Mr. v. Schindler:
Here the Paquett for the Russian Embassy, please look after it at once, moreover say that I shall soon visit him in person, inasmuch as it hurts me that lack of confidence has been felt in me and I thank God I am in a position to prove that I do not deserve it in any way nor will my honor permit it.[75]
Prince Galitzin’s Subscription
Prince Galitzin, who had already expressed his delight in the new work and who had also been invited to subscribe, suggested that the Mass be published by popular subscription at four or five ducats, as there were not many amateurs who could afford to pay 50 ducats for a written copy. “All that I can do,” the Prince writes in conclusion, “is to beg you to put me down among your subscribers and to send me a copy as soon as possible so that I may produce it at a concert for the benefit of the widows of musicians which takes place annually near Christmas.” Plainly, this was a subscription in the existing category; there was no other, and Beethoven, in view of the invitation to the courts, could not at once entertain the subject of a popular subscription for a printed edition. Galitzin also accedes to a request which had obviously been made to him when the invitation was extended, that the 50 ducats already deposited in Vienna by him for a quartet be applied to the account of the Mass. He writes on September 23 (October 3): “I have just received your letter of the 17th and hasten to answer that I have instructed the house of Henikstein to pay you immediately the 50 ducats which I fancied had long ago been placed at your disposal.” The bankers Henikstein sent the Prince Beethoven’s receipt for the 50 ducats “which we paid to him on the order and account of Your Highness as fee for the Mass which we have forwarded through the High State Chancellary.” The score was in the hands of Prince Galitzin on November 29, but the performance which he had projected did not take place until April 6, 1824. It was the first performance of the Mass anywhere, and Galitzin wrote an enthusiastic account of it to Beethoven under date of April 8.[76]
A special invitation to subscribe to the Mass was not extended to the Austrian court for reasons which, no doubt, were understood between Beethoven and Archduke Rudolph and which may have been connected with efforts which were making at the time to secure a court appointment for the composer. At the request of Artaria, however, an invitation was sent to Prince Paul Esterhazy. Beethoven had little confidence in the successful outcome of the appeal, probably with a recollection in his mind of the Prince’s attitude toward him on the occasion of the production of the Mass in C in 1807, to which he seems to refer in a letter to Schindler dated June 1:[77]
You will kindly again make inquiry of (illegible) for a report. I doubt if it will be favorable for I do not expect a good opinion from him, at least not to judge by earlier times! I think that such matters can only be successfully presented to him by women.

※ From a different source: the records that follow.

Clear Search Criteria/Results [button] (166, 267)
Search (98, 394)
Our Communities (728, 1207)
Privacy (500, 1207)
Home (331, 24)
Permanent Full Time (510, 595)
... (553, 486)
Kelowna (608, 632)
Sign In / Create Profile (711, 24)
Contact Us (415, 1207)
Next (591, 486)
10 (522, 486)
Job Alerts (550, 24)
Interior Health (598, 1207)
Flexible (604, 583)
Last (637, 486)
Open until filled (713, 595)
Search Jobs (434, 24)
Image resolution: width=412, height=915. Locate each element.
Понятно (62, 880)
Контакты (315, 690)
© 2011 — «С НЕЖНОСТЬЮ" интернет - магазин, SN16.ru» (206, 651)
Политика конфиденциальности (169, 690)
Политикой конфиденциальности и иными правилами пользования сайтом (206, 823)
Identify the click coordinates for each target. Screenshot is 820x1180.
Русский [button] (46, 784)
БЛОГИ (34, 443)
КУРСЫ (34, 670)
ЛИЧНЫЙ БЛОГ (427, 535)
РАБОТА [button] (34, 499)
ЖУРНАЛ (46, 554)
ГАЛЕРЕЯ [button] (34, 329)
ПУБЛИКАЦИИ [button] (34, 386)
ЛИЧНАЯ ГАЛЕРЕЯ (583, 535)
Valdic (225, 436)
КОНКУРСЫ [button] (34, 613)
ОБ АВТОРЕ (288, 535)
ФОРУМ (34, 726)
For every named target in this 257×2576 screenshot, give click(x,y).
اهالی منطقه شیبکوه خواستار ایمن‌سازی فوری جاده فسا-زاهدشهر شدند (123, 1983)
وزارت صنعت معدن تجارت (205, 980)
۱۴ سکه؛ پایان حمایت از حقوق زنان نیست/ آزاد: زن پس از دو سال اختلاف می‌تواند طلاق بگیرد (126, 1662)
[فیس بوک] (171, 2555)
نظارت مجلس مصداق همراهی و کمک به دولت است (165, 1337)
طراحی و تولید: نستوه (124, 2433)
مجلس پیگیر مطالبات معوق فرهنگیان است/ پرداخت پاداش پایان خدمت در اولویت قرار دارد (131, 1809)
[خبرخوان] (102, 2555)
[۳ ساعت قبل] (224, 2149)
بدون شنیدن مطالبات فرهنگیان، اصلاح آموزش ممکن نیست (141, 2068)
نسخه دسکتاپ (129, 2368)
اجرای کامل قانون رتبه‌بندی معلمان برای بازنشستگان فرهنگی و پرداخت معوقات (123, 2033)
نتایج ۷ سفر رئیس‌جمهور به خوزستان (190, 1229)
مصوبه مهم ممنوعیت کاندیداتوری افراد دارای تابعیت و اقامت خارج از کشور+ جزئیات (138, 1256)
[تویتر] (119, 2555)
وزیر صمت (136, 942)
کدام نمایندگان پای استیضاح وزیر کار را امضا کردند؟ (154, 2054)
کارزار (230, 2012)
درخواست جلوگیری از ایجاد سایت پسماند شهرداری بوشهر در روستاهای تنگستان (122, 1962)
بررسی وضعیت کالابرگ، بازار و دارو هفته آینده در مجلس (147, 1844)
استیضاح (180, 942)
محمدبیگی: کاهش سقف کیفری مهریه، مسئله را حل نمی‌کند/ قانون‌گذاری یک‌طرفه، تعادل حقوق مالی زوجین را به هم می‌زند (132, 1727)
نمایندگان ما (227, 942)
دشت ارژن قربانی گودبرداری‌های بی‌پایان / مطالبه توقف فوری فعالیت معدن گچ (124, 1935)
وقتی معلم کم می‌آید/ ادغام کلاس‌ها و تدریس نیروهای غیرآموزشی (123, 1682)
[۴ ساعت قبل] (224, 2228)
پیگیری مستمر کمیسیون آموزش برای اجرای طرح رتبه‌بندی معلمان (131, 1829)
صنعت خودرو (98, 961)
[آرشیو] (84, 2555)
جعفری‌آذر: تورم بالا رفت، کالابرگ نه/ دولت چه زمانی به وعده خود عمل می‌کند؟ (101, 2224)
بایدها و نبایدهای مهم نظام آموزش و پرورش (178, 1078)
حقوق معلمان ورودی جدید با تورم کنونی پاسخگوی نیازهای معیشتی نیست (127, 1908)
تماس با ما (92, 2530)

Beethoven’s suspicious nature had other food. On the outside of this letter he wrote:
N. B. So far as I can remember there was nothing said in the invitation to Prince Esterhazy about the Mass being distributed only in manuscript. What mischief may not result from this. I suspect that the purpose of Herr Artaria in suggesting that the Mass be offered to the Prince gratis was to enable him to steal a work of mine for the third time.